I never knew how to rectify this sense of inherent selfishness I felt inside me growing up. My parents, school, and even friends convinced me that I was not doing enough for others. Not until I learned the definition of the words "individualist" and "objectivist" did I finally begin to contextualize my feelings.
When I stumbled upon the seven-hundred-and-fifty-page goliath that is The Fountainhead, I didn't expect to get through it. Imagine my surprise when I found I could not put it down! I gained a better understanding of my value system -- and couldn’t wait to turn to Atlas Shrugged.
My friend told me that The Fountainhead would stop me from self-deprecating and help come to terms with the real world. I had no idea what he meant, but I took his word for it, and read the book. He gave me a copy after I confided issues I was having at home.
My parents were on the edge of divorce for years, and for fifteen-year-old me, this was frightening. I had always been a pawn in their fights. I was an asset to be leveraged. I got pushed around the chess board just so one of my parents could get their queen back. I shared few common interests and values with them and struggled when people asked me about the importance I put on family. Sure, I loved and appreciated my parents, but despite their incredible contributions to me, I never felt indebted to them.
My parents created me to make themselves happy. Having a child is perhaps the most selfish thing a human can do.

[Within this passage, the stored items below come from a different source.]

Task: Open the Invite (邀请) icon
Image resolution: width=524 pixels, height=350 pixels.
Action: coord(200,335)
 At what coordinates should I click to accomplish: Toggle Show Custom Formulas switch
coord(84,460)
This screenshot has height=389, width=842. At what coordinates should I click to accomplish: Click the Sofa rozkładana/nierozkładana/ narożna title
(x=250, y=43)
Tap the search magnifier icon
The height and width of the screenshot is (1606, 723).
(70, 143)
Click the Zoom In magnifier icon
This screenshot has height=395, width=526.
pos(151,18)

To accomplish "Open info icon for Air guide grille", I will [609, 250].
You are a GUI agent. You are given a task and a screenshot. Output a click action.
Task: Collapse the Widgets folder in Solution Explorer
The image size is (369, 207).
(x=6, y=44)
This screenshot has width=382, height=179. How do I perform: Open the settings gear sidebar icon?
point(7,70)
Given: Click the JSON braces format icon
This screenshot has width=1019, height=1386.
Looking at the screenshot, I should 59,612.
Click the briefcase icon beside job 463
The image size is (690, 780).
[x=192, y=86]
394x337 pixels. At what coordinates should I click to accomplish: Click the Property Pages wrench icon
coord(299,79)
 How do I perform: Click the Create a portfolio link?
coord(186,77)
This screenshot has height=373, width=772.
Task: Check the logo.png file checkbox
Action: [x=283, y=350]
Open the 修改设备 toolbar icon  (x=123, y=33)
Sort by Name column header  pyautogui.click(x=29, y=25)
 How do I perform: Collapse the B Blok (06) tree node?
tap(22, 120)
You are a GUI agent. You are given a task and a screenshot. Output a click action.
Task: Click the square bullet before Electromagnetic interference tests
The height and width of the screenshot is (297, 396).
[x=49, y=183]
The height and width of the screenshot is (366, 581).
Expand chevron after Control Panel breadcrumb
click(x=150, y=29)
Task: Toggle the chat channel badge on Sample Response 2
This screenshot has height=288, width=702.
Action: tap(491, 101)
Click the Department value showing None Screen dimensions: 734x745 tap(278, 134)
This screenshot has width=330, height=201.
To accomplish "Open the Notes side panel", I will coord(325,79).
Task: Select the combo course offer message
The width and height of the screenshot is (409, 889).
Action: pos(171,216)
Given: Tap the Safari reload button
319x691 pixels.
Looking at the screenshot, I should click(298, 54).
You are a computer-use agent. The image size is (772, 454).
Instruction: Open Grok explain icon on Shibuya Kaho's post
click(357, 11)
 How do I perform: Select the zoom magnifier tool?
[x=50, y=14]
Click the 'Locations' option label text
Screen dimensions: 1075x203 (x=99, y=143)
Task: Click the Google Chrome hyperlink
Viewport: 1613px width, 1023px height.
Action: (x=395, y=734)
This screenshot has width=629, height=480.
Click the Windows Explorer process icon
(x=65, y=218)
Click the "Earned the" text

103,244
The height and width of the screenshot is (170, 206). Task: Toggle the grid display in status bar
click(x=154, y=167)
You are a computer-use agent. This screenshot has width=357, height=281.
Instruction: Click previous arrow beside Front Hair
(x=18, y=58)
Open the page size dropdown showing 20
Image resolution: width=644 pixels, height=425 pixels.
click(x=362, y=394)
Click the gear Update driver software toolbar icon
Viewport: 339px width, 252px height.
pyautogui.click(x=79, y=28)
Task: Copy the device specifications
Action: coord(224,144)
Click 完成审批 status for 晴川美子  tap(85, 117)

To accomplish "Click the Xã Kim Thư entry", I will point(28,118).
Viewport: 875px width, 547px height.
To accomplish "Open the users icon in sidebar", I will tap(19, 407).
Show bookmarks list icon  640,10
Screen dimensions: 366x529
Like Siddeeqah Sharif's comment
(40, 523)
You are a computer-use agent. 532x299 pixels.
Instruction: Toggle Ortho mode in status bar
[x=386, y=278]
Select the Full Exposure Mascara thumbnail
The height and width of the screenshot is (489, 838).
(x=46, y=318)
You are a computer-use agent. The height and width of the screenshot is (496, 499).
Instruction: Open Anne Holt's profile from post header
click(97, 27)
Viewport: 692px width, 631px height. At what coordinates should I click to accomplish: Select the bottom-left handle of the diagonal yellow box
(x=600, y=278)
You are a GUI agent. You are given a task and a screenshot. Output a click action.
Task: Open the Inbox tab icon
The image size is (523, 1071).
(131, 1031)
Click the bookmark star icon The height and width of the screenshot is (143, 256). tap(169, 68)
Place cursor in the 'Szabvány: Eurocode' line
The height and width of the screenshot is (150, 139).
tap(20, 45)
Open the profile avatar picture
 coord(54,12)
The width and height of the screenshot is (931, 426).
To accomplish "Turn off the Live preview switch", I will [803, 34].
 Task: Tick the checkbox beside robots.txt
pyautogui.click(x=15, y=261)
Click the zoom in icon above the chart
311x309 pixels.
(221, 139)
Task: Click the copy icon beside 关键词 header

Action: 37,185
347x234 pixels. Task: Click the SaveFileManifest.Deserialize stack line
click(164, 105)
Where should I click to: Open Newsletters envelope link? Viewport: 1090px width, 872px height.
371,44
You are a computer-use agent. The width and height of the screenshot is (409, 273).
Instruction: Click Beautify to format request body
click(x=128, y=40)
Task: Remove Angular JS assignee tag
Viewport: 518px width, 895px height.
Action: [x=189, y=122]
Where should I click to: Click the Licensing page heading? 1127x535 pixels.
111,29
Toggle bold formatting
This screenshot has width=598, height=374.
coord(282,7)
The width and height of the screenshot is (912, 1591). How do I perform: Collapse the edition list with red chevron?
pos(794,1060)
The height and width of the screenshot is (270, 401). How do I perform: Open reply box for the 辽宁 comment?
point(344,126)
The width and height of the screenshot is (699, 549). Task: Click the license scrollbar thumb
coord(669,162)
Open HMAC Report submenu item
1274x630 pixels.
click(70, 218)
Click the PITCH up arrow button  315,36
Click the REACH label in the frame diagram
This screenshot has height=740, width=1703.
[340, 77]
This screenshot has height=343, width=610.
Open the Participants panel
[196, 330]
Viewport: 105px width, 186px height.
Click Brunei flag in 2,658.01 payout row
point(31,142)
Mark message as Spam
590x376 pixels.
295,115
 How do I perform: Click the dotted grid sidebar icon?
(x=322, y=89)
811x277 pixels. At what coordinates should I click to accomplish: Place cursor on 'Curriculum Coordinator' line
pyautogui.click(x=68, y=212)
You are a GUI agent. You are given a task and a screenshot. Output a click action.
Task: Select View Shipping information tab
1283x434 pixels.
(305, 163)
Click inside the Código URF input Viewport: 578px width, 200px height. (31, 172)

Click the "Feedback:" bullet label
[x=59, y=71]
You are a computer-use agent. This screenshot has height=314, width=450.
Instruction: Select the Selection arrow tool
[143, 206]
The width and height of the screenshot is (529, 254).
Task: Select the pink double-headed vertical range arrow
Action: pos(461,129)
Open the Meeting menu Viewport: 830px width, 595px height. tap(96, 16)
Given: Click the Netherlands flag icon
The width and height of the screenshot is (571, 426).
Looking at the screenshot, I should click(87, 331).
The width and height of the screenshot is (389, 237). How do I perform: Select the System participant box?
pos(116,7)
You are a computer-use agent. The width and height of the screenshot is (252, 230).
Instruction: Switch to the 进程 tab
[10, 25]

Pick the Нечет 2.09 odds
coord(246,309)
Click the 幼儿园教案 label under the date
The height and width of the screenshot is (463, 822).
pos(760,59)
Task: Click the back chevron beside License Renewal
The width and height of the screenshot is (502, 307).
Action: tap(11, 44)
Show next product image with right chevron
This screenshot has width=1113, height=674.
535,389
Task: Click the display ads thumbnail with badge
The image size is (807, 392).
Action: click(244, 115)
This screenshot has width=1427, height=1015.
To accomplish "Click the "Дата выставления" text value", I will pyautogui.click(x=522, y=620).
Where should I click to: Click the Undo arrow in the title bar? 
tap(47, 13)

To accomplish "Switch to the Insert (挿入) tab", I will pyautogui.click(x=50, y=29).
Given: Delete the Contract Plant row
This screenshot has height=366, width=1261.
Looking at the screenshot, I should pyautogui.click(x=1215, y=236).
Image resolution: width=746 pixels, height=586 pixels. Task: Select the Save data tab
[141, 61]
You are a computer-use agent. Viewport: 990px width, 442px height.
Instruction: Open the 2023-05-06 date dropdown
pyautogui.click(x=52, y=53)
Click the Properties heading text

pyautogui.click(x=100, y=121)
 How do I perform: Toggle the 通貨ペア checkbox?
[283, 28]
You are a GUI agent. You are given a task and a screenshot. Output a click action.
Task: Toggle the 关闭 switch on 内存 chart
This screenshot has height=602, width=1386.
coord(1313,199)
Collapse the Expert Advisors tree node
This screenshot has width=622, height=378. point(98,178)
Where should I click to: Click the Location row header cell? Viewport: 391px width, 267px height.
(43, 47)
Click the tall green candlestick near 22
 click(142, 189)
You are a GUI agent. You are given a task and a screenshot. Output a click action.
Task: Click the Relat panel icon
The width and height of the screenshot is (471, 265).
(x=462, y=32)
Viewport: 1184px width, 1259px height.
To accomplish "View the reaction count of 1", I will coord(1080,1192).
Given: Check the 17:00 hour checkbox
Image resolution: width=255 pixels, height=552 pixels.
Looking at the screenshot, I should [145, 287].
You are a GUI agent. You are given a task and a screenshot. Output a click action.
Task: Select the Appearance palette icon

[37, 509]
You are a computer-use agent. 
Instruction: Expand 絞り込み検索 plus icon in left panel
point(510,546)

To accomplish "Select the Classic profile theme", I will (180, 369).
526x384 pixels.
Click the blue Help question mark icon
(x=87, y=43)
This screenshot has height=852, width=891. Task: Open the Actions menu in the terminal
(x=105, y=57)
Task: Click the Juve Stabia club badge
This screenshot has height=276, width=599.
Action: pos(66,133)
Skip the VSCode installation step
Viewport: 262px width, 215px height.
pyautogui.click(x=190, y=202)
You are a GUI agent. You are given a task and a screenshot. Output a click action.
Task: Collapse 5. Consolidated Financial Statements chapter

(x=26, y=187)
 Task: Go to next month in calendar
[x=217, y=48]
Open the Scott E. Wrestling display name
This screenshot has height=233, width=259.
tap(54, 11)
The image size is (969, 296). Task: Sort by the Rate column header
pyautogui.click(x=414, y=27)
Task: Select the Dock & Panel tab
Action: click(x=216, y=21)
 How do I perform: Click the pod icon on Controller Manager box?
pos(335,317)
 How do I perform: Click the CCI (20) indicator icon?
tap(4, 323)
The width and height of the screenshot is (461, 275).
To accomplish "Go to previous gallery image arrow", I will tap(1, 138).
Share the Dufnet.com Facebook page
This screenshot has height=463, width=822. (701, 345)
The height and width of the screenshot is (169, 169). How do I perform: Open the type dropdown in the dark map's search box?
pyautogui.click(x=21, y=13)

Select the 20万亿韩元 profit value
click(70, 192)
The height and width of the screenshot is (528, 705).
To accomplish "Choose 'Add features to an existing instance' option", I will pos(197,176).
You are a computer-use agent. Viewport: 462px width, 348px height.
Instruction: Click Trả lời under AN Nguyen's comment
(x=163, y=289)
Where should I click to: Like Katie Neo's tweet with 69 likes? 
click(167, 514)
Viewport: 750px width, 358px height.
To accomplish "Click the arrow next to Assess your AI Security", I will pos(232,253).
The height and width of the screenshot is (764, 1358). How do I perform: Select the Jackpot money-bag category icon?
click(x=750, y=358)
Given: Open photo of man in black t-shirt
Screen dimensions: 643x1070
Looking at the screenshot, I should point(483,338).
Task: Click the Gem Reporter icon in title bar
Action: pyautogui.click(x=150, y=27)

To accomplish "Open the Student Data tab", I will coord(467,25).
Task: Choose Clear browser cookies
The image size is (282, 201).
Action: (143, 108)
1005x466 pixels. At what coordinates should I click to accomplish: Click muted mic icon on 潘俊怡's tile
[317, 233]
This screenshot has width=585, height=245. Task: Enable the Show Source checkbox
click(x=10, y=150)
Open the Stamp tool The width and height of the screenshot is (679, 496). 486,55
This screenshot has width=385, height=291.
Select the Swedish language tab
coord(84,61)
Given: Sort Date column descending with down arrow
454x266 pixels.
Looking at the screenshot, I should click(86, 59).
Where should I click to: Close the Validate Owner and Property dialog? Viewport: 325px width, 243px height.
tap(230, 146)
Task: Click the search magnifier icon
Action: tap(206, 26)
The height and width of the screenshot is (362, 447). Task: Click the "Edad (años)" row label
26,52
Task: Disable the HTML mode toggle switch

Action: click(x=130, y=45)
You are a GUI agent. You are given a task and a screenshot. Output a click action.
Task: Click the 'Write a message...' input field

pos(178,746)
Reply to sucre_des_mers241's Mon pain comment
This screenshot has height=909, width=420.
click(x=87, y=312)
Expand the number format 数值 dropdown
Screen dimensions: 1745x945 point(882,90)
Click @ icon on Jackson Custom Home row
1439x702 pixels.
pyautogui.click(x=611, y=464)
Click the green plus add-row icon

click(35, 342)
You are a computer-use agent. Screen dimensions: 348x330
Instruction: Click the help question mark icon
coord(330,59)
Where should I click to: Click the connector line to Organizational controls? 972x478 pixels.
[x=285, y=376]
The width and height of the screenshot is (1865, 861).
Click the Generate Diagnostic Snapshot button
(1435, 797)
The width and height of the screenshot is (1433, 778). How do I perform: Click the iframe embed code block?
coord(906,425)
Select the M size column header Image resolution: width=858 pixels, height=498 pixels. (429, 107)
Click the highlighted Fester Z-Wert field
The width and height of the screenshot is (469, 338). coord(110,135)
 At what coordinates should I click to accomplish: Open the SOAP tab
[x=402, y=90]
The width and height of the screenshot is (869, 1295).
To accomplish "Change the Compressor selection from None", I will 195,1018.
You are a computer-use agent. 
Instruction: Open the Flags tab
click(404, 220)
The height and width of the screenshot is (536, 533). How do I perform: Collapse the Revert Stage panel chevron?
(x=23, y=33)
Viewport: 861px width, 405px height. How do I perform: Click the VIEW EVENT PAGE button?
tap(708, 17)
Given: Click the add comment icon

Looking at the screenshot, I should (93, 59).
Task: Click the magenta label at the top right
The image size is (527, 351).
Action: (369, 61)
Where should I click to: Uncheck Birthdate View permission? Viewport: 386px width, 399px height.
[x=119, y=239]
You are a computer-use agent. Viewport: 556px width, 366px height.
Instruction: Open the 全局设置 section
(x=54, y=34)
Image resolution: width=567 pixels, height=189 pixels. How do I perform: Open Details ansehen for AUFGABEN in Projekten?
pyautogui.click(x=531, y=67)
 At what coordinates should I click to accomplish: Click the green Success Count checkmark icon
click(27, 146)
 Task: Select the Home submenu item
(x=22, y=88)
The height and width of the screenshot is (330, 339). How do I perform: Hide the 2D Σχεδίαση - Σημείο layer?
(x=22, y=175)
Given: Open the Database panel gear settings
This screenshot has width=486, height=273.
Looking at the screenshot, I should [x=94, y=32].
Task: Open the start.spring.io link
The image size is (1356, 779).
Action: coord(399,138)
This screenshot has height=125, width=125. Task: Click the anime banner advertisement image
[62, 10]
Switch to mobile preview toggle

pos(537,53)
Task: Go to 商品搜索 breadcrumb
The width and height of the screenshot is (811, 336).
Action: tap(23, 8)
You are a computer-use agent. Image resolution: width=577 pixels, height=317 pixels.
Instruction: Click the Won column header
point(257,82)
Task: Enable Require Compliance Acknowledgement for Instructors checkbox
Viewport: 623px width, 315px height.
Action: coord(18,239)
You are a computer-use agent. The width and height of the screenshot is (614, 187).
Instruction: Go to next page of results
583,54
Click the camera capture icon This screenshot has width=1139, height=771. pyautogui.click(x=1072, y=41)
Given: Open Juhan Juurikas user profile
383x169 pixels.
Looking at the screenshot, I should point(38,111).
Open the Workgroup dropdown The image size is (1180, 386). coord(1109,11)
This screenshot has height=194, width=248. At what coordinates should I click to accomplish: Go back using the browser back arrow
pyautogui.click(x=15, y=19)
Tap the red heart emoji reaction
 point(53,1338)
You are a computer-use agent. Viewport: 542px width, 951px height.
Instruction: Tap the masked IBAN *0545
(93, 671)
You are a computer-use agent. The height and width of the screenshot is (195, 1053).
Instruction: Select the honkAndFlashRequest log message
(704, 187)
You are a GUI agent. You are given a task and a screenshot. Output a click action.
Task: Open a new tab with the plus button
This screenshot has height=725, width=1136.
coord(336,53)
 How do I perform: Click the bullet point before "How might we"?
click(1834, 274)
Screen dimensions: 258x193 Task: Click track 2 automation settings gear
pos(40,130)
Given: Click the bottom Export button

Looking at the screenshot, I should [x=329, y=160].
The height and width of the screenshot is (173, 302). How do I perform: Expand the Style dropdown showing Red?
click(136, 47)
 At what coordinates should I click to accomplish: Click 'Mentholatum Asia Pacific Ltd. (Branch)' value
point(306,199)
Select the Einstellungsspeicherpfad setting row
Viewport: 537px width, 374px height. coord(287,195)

The idea of creating another human just to give yourself the pleasure of raising and teaching it, is incredibly selfish. With that being said, there's nothing wrong with that. To the same end, there's nothing wrong with me feeling like I want to live my life for my sake. Howard Roark says it best: "I came here to say that I do not recognize anyone's right to one minute of my life. Nor to any part of my energy. Nor to any achievement of mine. No matter who makes the claim, how large their number or how great their need. I wished to come here and say that I am a man who does not exist for others."
I felt like a horrible person for the longest time. I felt ungrateful, unappreciative, unloving, and self-absorbed. Roark helped me to finally realize that it's okay to live for myself. I don't owe the world anything. I finally knew what it meant to be an individualist.
These days I'm someone who strives to be is hyper-rational. I intentionally avoid doing things I don't care about. When I do things to help others, it's because I want to do them, not because I feel some sense of obligation to do so. As Rand writes, "The first right on earth is the right of the ego. Man's first duty is to himself." Through objectivism, I can selfishly do the things that make me happy. I can run my photo/video production company because making media stimulates my brain. I can travel the world and report journalistic narratives about different cultures because telling stories and learning about culture fascinates me. I can chase all these passion projects in a rational world where I'm responsible for my own happiness. I can find purpose and deliver value through what makes me happy.
The world is real no matter how you see it. I'm a realist, living for myself. I'm not here to jockey for position on top of the social ladder -- I don't even know how to climb it. To quote Peter Thiel, "Competition is for losers." I'm not competing with anyone. I'm not waiting for anyone's approval. When people ask me what I want to do after college, I try not to laugh. I'll do whatever I want to. So many people seem to be waiting for others' approval to do what they want. I'm not going to.